[SUPPLIED MATERIAL]

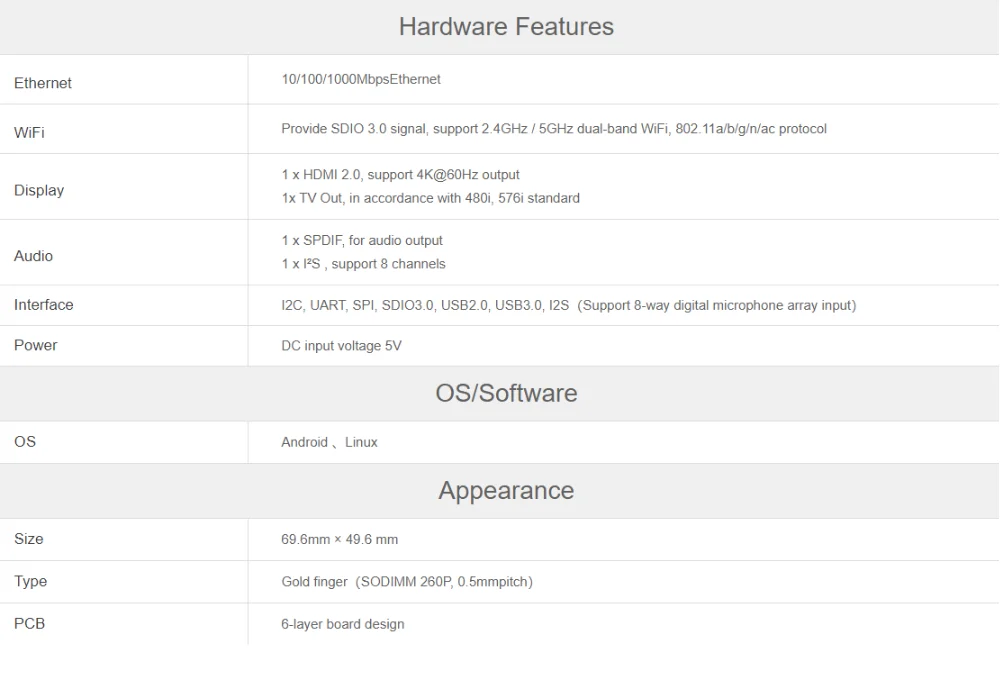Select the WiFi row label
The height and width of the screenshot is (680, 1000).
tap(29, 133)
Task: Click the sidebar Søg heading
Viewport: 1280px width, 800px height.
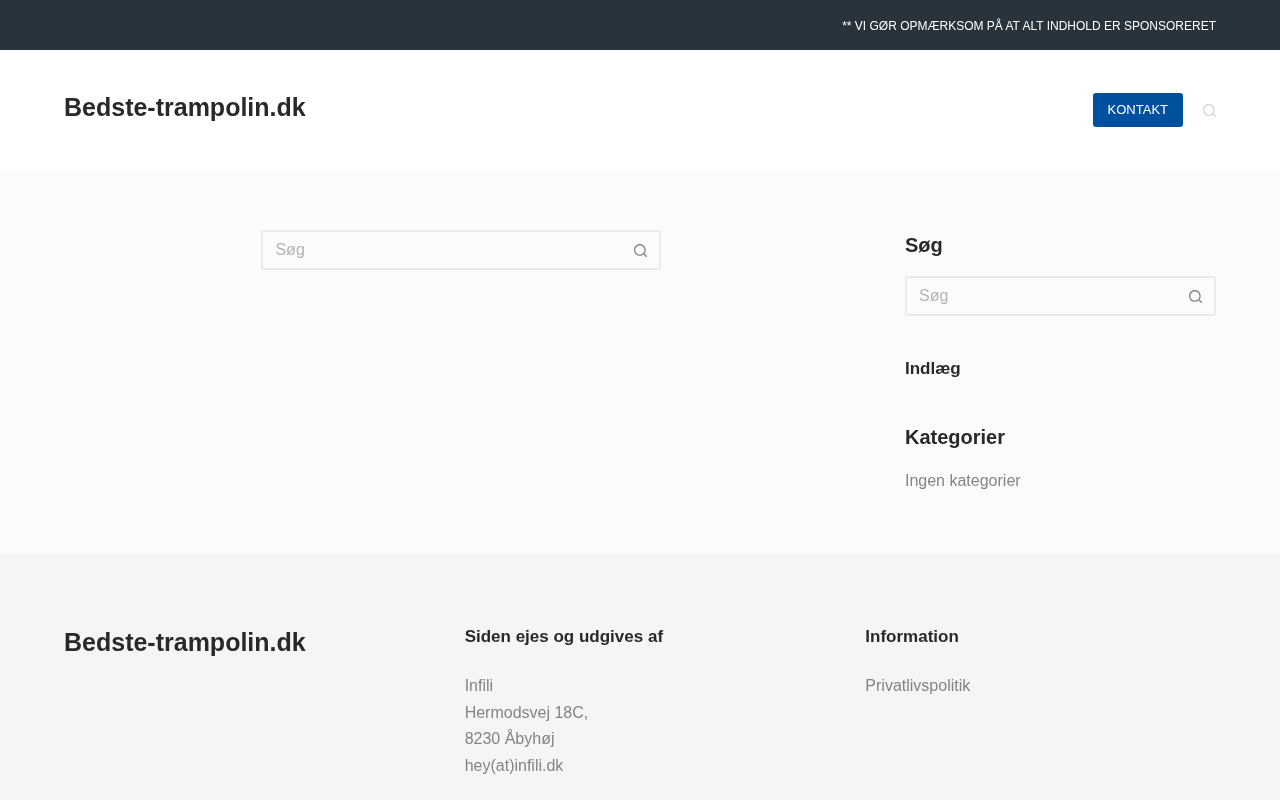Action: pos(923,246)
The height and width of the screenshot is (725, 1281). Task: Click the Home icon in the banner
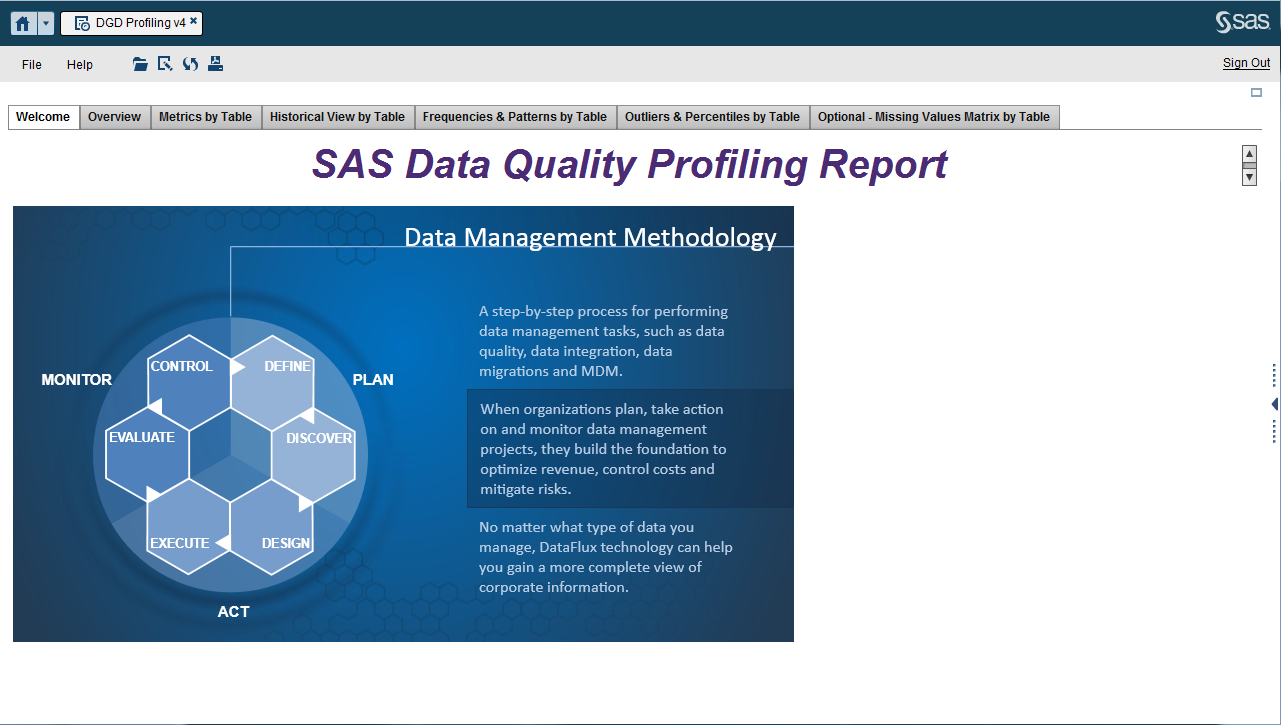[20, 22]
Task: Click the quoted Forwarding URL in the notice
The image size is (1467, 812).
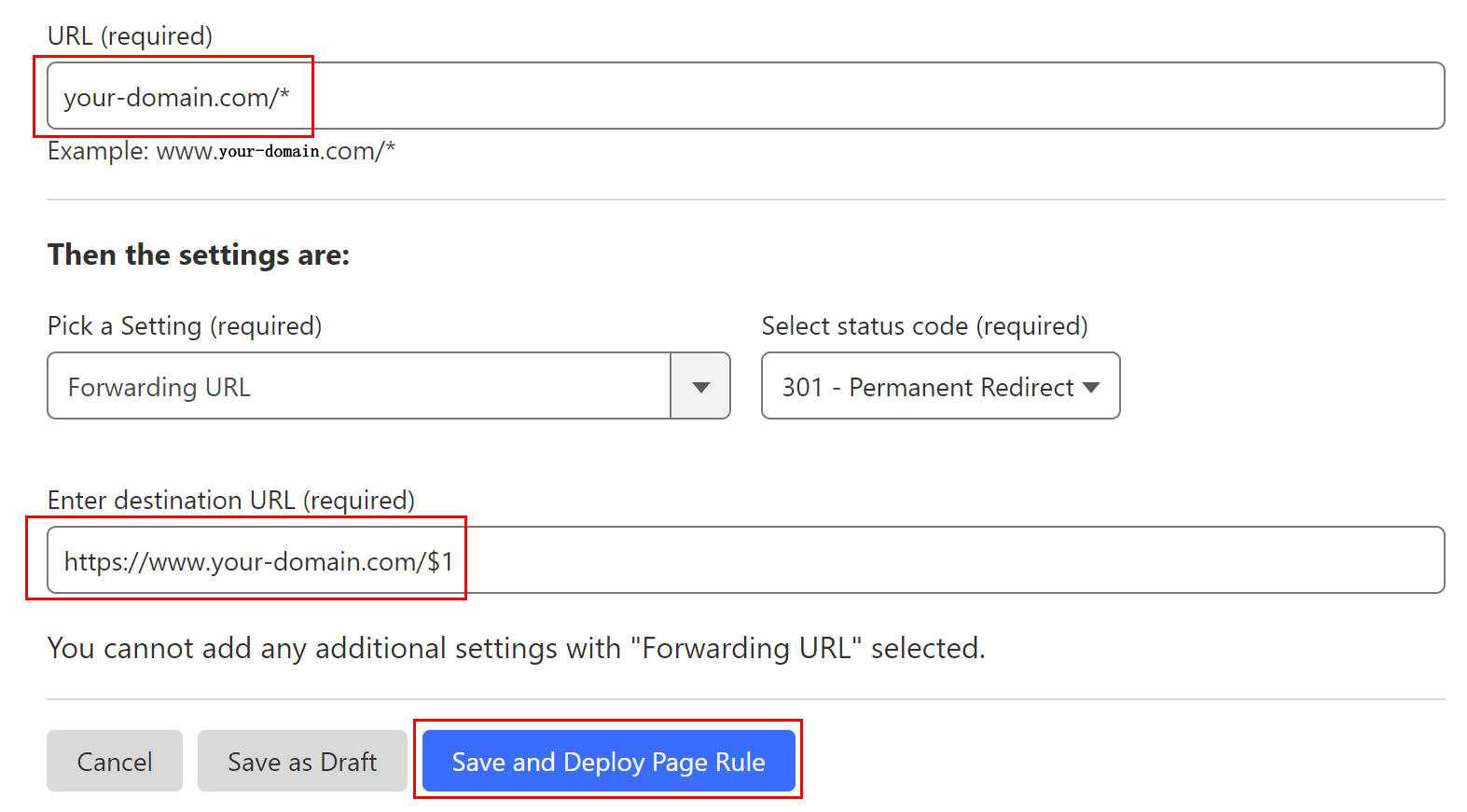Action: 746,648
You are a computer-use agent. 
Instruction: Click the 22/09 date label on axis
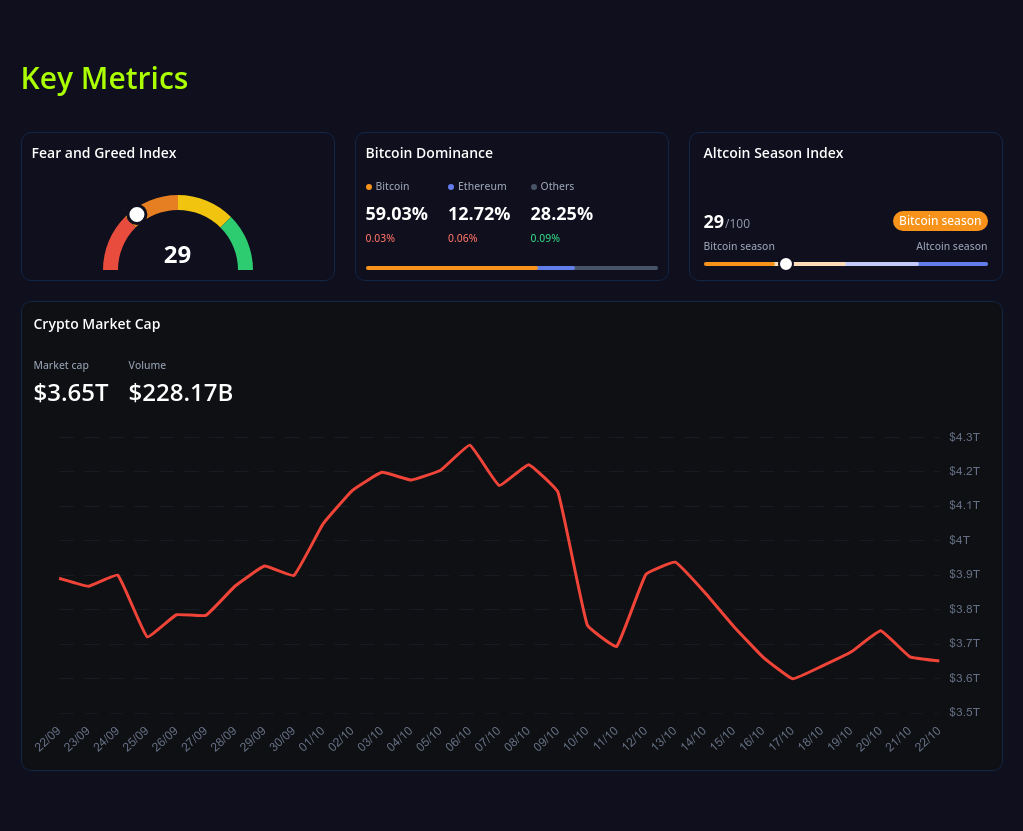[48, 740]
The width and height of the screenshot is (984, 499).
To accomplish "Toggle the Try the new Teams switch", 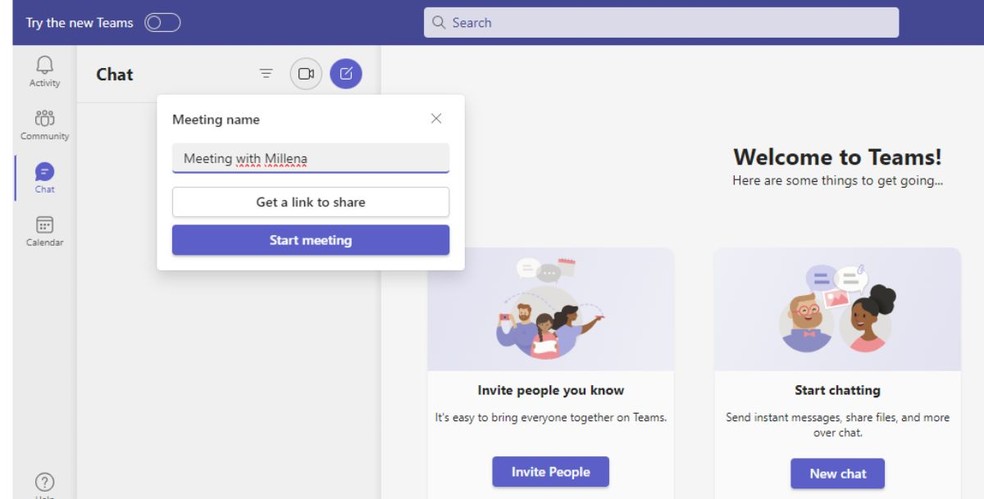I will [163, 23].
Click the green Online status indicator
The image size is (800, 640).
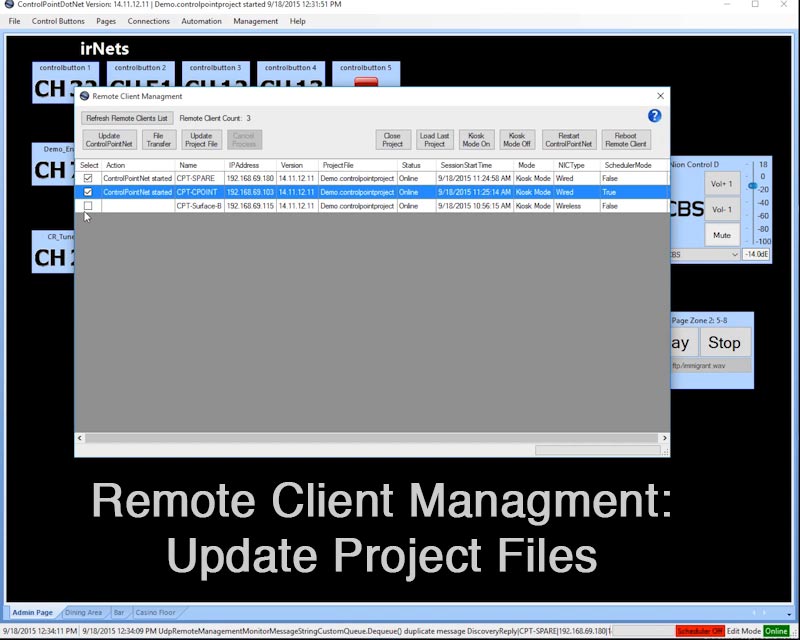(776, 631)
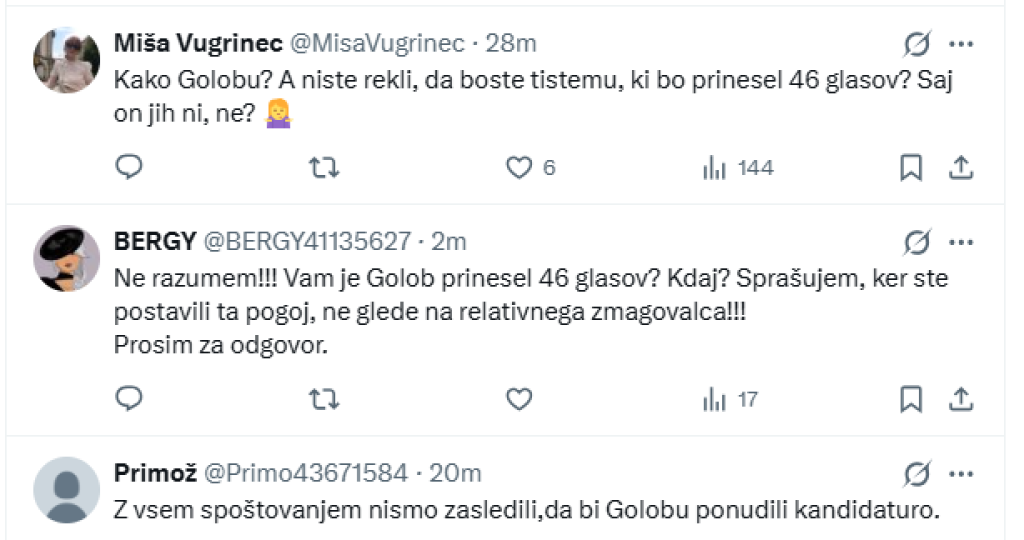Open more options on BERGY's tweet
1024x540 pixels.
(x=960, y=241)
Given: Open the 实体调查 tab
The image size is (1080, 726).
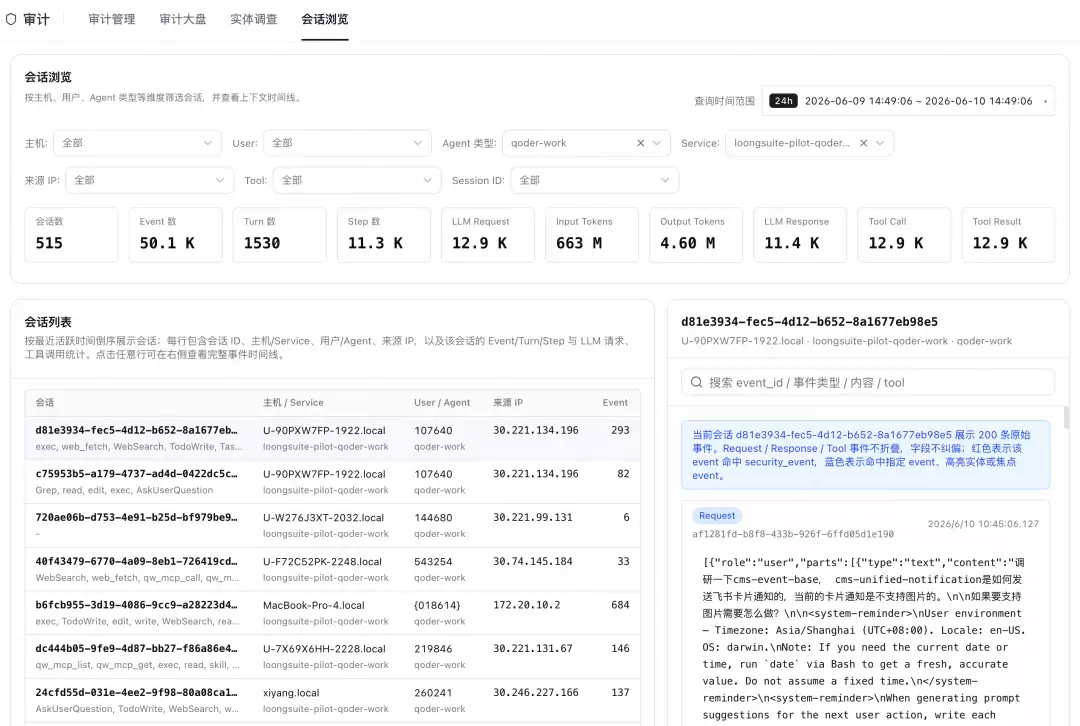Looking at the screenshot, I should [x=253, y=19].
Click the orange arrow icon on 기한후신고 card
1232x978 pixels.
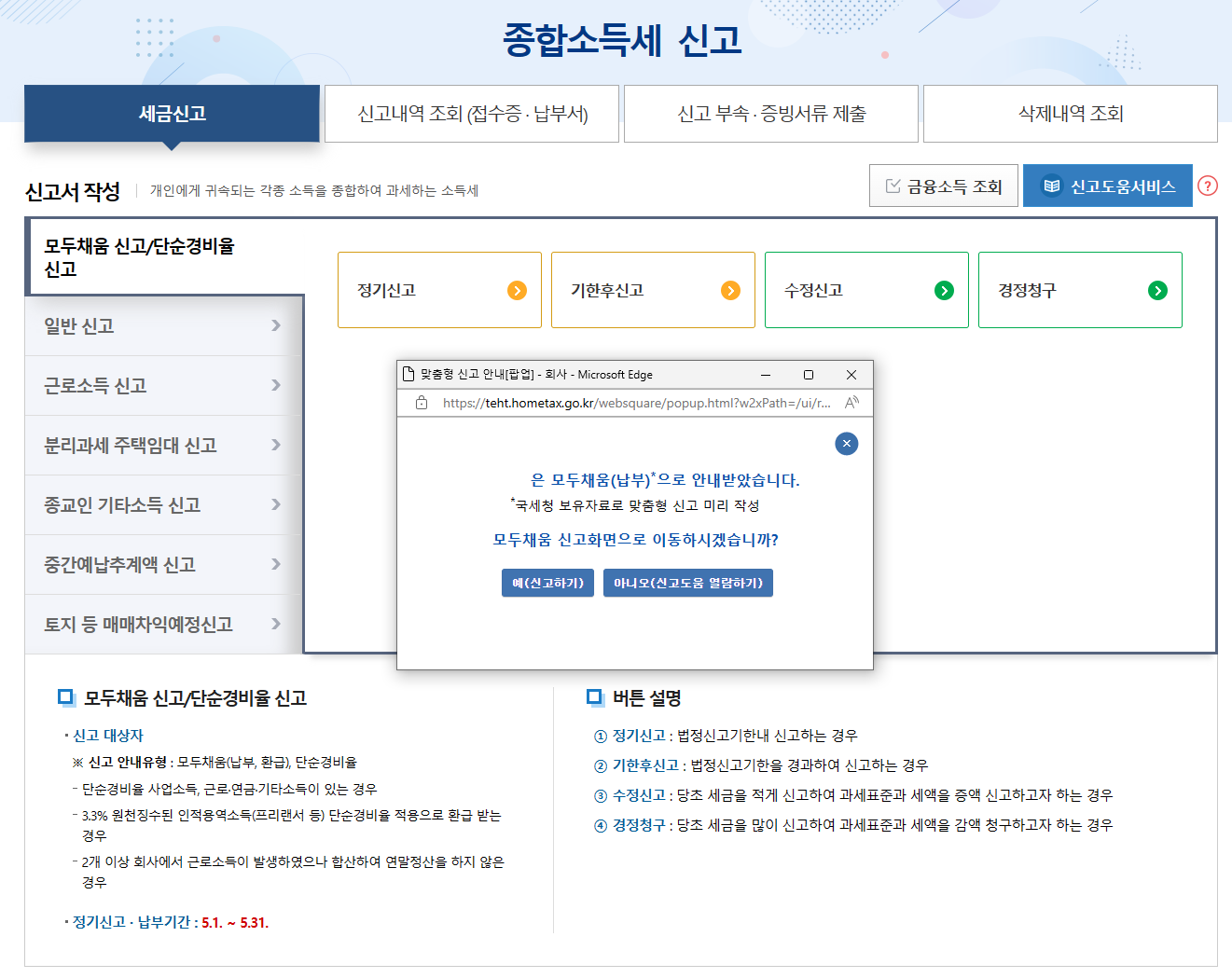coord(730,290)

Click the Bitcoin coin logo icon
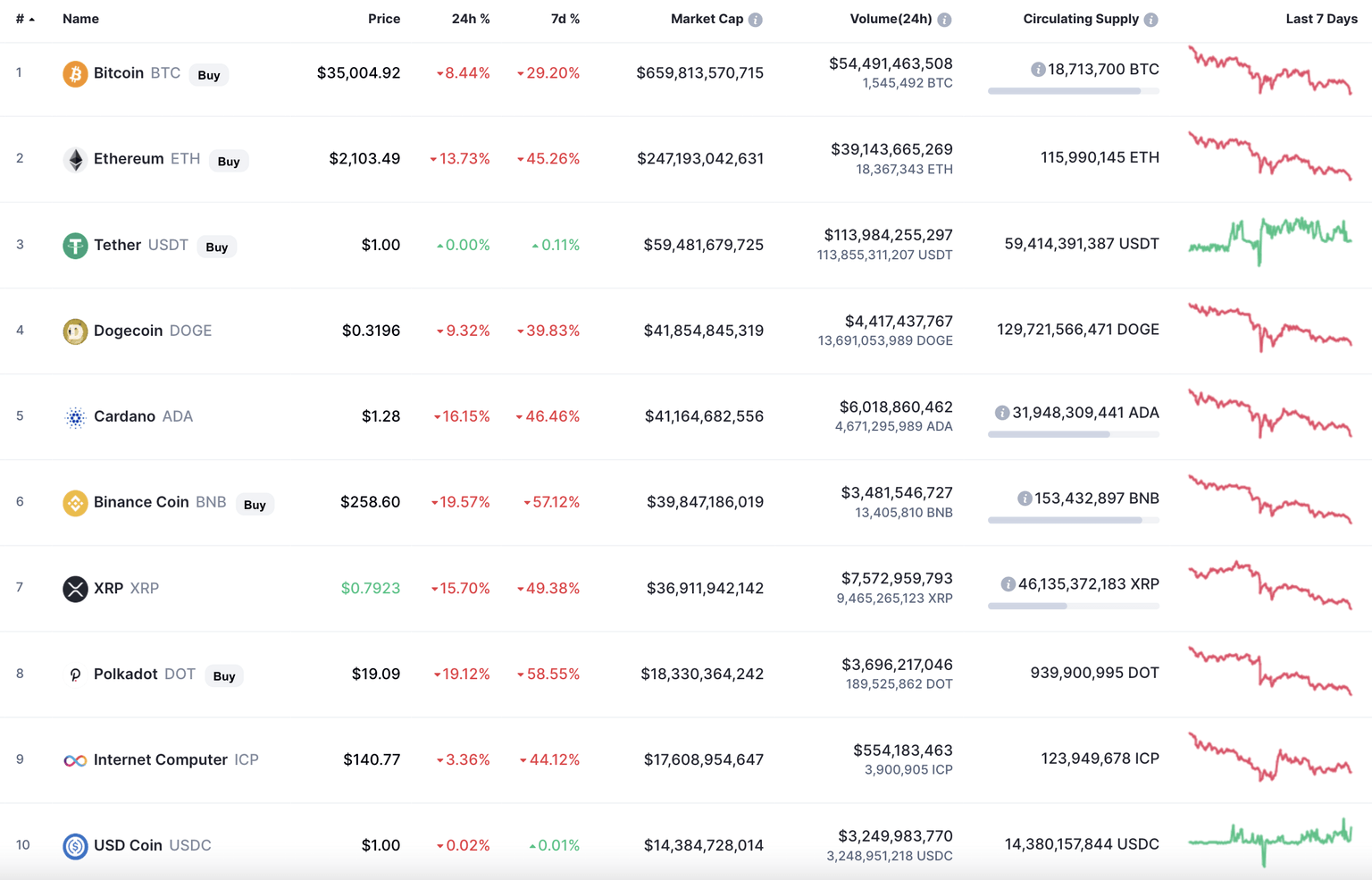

[/SUPPLIED MATERIAL]

WHAT THIS TASK INVOLVES:
Using the records above, repeat exactly the run of lines that starts with the line with "Task: Click the sidebar Søg heading" and goes on through the line with "The width and"; omit each picture.

TASK ANSWER:
Task: Click the sidebar Søg heading
Viewport: 1280px width, 800px height.
Action: pos(923,246)
The height and width of the screenshot is (725, 1281). Task: Click the Home icon in the banner
[20, 22]
Task: Click the quoted Forwarding URL in the notice
The image size is (1467, 812).
Action: 746,648
You are a computer-use agent. 
Instruction: Click the 22/09 date label on axis
[48, 740]
The width and height of the screenshot is (984, 499).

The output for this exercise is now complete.